Fair organics and an accidental Fairtrade mark
In the UK, the growing demand for organics has added to the popularity of fairer chocolate (organic certification guarantees a certain basic level of labor rights). The organic chocolate company Green & Blacks- the manufacturers of the UK’s first fairtrade chocolate bar- had 5.1% of the British block chocolate market in 2005 when it was bought by multinational Cadbury Schweppes.
For Green & Blacks’ founder Craig Sams- like Dagoba’s Schilling- fairtrade certification isn’t paramount, though paying fair wages are. It’s all part of their larger philosophy of knowing, and caring for, their suppliers. For Sams and his wife, they never went looking for Fairtrade certification, but simply “agreed to pay the farmers a fair price for their crops… this way of doing business didn’t seem different to them – it was what came naturally but it subsequently earned them the UK’s first Fairtrade mark.”
On the Green & Blacks site, they give credit to the important role of their farmers, who cover the beans after harvest “with banana leaves for around five days” during which time “the beans ferment and develop their pronounced chocolate flavour. After they are perfectly fermented, they are laid out to dry in the sun. If all this attention to detail is starting to sound again like the making of a fine wine, the analogy doesn’t end in the fields.
Instead of adding a cheap emulsifier to their cocoa paste, like the soya lecithin found in any cheap bar (it’s what gives them that waxy texture)-, those at Green & Blacks “conch”, or stir, their cocoa mass for “18 hours to reveal the intense flavour unique to [their] chocolate”. As a result, their bars shouldn’t have any “shine”: that white, cloudiness you can find in chocolate when the cocoa butter has separated from the rest of the ingredients. They also claim their bars have good “snap”: the sound of quality chocolate breaking.
Why conching could help fairtrade
I bring all this up about conching and shine and single origin and terroir because even with knowledge of the dark side of chocolate (no pun intended), I think in order for some of us to make that leap from cheap chocolate to a more ethical- and more expensive- bar, we’ll need this education.

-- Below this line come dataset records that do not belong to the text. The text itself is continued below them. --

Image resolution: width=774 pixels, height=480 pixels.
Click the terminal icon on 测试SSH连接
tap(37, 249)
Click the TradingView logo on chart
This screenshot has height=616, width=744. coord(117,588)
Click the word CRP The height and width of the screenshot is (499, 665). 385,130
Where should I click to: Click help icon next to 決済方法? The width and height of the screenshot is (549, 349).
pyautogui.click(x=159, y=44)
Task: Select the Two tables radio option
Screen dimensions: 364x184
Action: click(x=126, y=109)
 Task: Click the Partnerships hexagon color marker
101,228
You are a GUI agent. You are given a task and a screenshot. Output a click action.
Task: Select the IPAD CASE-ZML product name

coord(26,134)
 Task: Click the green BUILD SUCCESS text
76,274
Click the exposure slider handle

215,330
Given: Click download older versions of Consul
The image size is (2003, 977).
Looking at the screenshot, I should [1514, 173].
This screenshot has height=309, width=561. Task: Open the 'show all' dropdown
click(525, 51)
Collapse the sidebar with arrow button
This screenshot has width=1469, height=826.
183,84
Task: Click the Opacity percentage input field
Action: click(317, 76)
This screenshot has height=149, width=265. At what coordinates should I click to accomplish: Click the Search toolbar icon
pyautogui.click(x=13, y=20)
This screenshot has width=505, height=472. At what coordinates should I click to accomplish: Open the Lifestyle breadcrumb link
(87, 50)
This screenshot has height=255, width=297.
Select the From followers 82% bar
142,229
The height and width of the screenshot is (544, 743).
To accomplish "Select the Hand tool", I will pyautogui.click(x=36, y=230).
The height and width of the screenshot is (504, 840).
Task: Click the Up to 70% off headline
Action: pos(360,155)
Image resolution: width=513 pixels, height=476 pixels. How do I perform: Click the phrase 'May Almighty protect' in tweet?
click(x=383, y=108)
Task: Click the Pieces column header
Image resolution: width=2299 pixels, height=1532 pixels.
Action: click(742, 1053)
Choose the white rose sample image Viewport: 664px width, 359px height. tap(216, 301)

In the same way that the growth in fairtrade coffee in the US coincided with the success of premium coffee- that leap from a standard cheap American brew to a $3 cup of Starbucks bridged the pricing gap between cheap brew and fairtrade- as we grow accustomed to the value in premium chocolate, perhaps we’ll find it easier to spend a bit more for more sustainable chocolate- whether fairtrade, organic or the renegade ethical brands like Tony’s Chocolonely.
Perhaps I’m overly optimistic, after all, there are some hardened cynics who don’t think slave-free chocolate is even possible. One chocolate importer was so adamantly opposed to the idea of Tony’s Chocolonely label that they sued Tony (as well as, the factory and the tv production company) claiming that the “slave free” label was unfair, damaging to the reputation of their product and impossible to guarantee.
This February, Tony won the case. It appears slave-free chocolate is possible in 2007.